### 本文 ###
更年期障害とは、「更年期」と言われる期間にいろいろな不調が現れる病気です。男性・女性ともになる可能性がありますが、閉経前後の女性に多い傾向があります。主な原因は、男性女性ともに性ホルモンの低下です。

更年期障害では、イライラする・顔がほてる・眠れないなど、日常生活で起きがちな不快な症状がいくつも現れます。これらはそれぞれの症状で原因を探しても何も見つからない「不定愁訴」と呼ばれる症状です。不定愁訴は、本人のつらさを周囲にわかってもらいにくいため、一人でお悩みの方も多いと予想されます。

しかし、更年期障害の治療は少し長くかかる可能性があります。ご家族の理解を得て協力してもらうことが、更年期障害を乗り切るためにはとても重要といえます。

更年期障害を治すためには、更年期障害の症状・原因・治療について知ることが大切です。このページでは、更年期障害を治したい方のために、更年期障害の症状・原因・治療について詳しく説明しております。

1.更年期障害とは? 

更年期障害とは、性ホルモンが急激に減少することでいろいろな症状が引き起こされる病気です。

今までは女性特有の病気と思われていましたが、最近では男性にも起きる可能性があることがわかり、研究が進められています。

更年期障害の症状が出やすい年齢は、男性が5060歳、女性は4555歳です。この期間を「更年期」と呼びますが、更年期に当てはまる人すべてに同じような症状が現れるわけではありません。

更年期に現れる不調を「更年期症状」と呼び、そのなかでも日常生活に支障をきたすほどの状態を「更年期障害」と定義します。更年期障害の程度には個人差があり、その人の性格や精神的なストレスも現れる症状に大きく影響していると考えられています。

更年期に不調が現れても、自分が更年期障害だと思い込むことは危険です。甲状腺機能異常やうつ病など、更年期障害とよく似た症状を示す病気の可能性もあるため、異変を感じたら医療機関を受診してみてもらいましょう。

2.更年期障害の症状

更年期障害の症状は、大きく3つに分類することができます。

(1)更年期障害の血管運動神経症状

  • 動悸・息切れがある
  • めまいが起きる
  • ホットフラッシュ(突然起きるほてりやのぼせ)
  • 汗が異常に出る
  • 体が冷える

(2)更年期障害の精神神経症状

  • イライラする
  • 眠れない
  • 情緒不安定になる
  • 憂鬱な気持ちが続く
  • やる気がでない

(3)更年期障害のその他の症状

  • のどが渇く
  • 食欲がなくなる
  • お腹の調子が悪い(下痢・便秘)
  • 肩こり・腰痛

これらの症状は不定愁訴と言われるものが多く、症状も多岐にわたります。不定愁訴とは、「なんとなく体調が悪い」という自覚はあるものの、医療機関を受診しても原因がはっきりしない少し困った症状です。

3.更年期障害の原因

更年期障害の原因は、性ホルモンの低下と考えられています。女性は年齢を重ねると、卵巣の機能が低下していきます。

女性ホルモンの一種であるエストロゲンは卵巣で作られているため、卵巣の機能が低下するとエストロゲンの分泌も減少していきます。
### 提供データ ###
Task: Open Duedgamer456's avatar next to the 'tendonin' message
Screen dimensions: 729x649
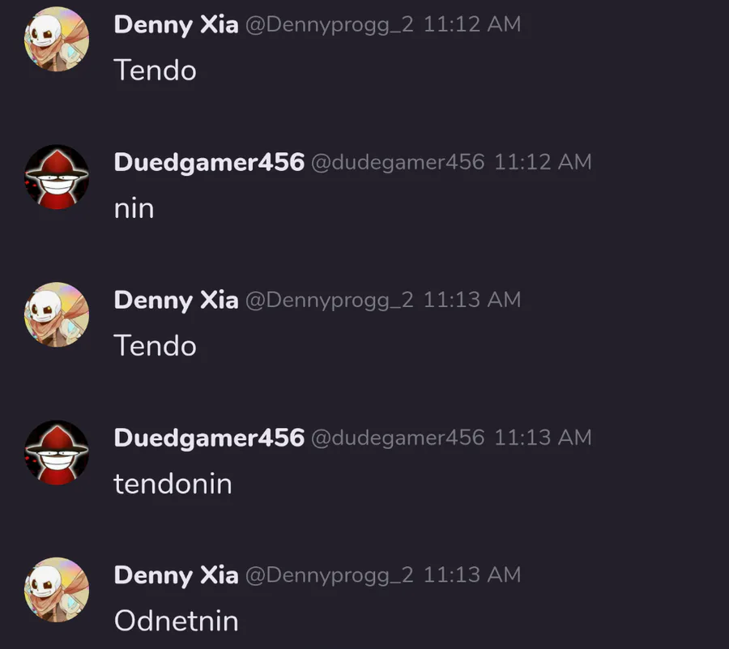Action: point(57,452)
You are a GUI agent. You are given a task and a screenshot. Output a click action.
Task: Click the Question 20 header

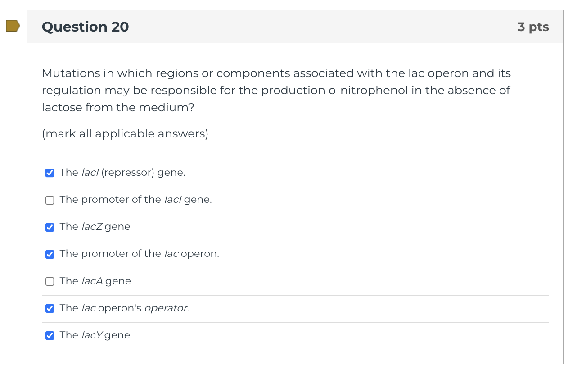tap(85, 27)
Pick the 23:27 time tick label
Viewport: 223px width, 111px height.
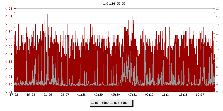click(65, 95)
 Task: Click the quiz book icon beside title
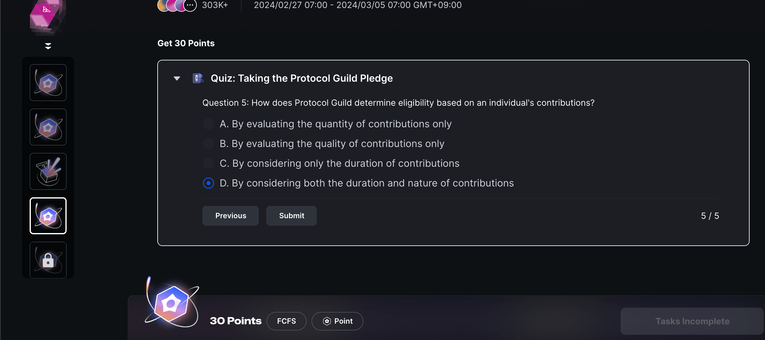[198, 78]
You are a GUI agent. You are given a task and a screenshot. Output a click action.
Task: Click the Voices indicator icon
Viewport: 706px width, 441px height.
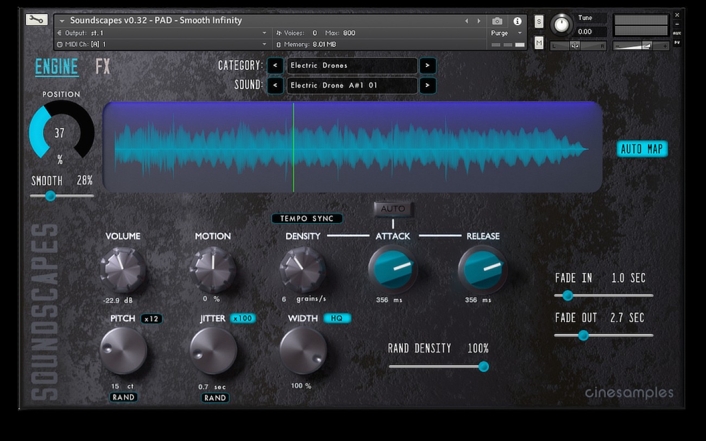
###
- _作業指示_:
1: 本文にある次の文を英語に訳す。「更年期障害とは、性ホルモンが急激に減少することでいろいろな症状が引き起こされる病気です。」
2: 更年期障害についての本文を、最後の文の続きから書き継ぐ。

- _解答例_:
1: Menopausal disorder is a condition in which a sharp decrease in sex hormones brings about a variety of symptoms.

2:
エストロゲンの減少が更年期障害を招く理由は2つあります。

(1)脳からの過剰命令

エストロゲンは、脳の視床下部(ししょうかぶ)から指令を受けて卵巣で作られます。卵巣の機能が低下してエストロゲンの分泌が減少すると、その状態を察知した視床下部は、卵巣に対して「足りないからもっと作って」と指令を出します。

しかし、卵巣はこの指令に答えることができずエストロゲンが増えることはありません。視床下部は「作って!作って!」と何度も指令を出すうちにパニックに陥ります。視床下部は自律神経の調節も行っている場所なので、視床下部がパニックを起こすと自律神経もその影響を受け乱れてしまい、その結果いろいろな症状が引き起こされます。

(2)エストロゲンの減少に体が対応できない

エストロゲンは、生殖以外にも体のいろいろな部分に働きかけて体のバランスを保っています。そのため、エストロゲンの減少は様々な部位での不調につながる恐れがあります。

4.更年期障害の治療

更年期障害の治療は、主に婦人科で行われます。更年期障害の治療法には、いくつかの選択肢があります。

  • ホルモン補充療法
  • 漢方薬・薬物療法(抗不安薬・抗うつ薬)など

(1)ホルモン補充療法

不足している女性ホルモンを補充することで、更年期障害の症状を改善します。

(2)鍼灸治療

鍼灸治療では自律神経のバランスを整えて、薬を使わず、副作用のない更年期障害の治療として大きなメリットがあります。

(3)薬物療法(抗不安薬・抗うつ薬)

更年期世代の女性は、仕事や家庭での役割分担が多く、体だけでなく心が疲れているケースが多くあります。そういう場合に、こころの負担を軽くするための薬が処方されます。

(4)心理療法(カウンセリングなど)

心の問題と向き合い、解決する方法や考え方を身につけます。

更年期障害は、性ホルモンやストレスとの関連が深い病気です。生活習慣を整え心穏やかに過ごすことにより、更年期障害の症状が改善する事が多くあります。更年期障害は、しっかりと治療をすれば良くなる病気です。どうぞあきらめないでください。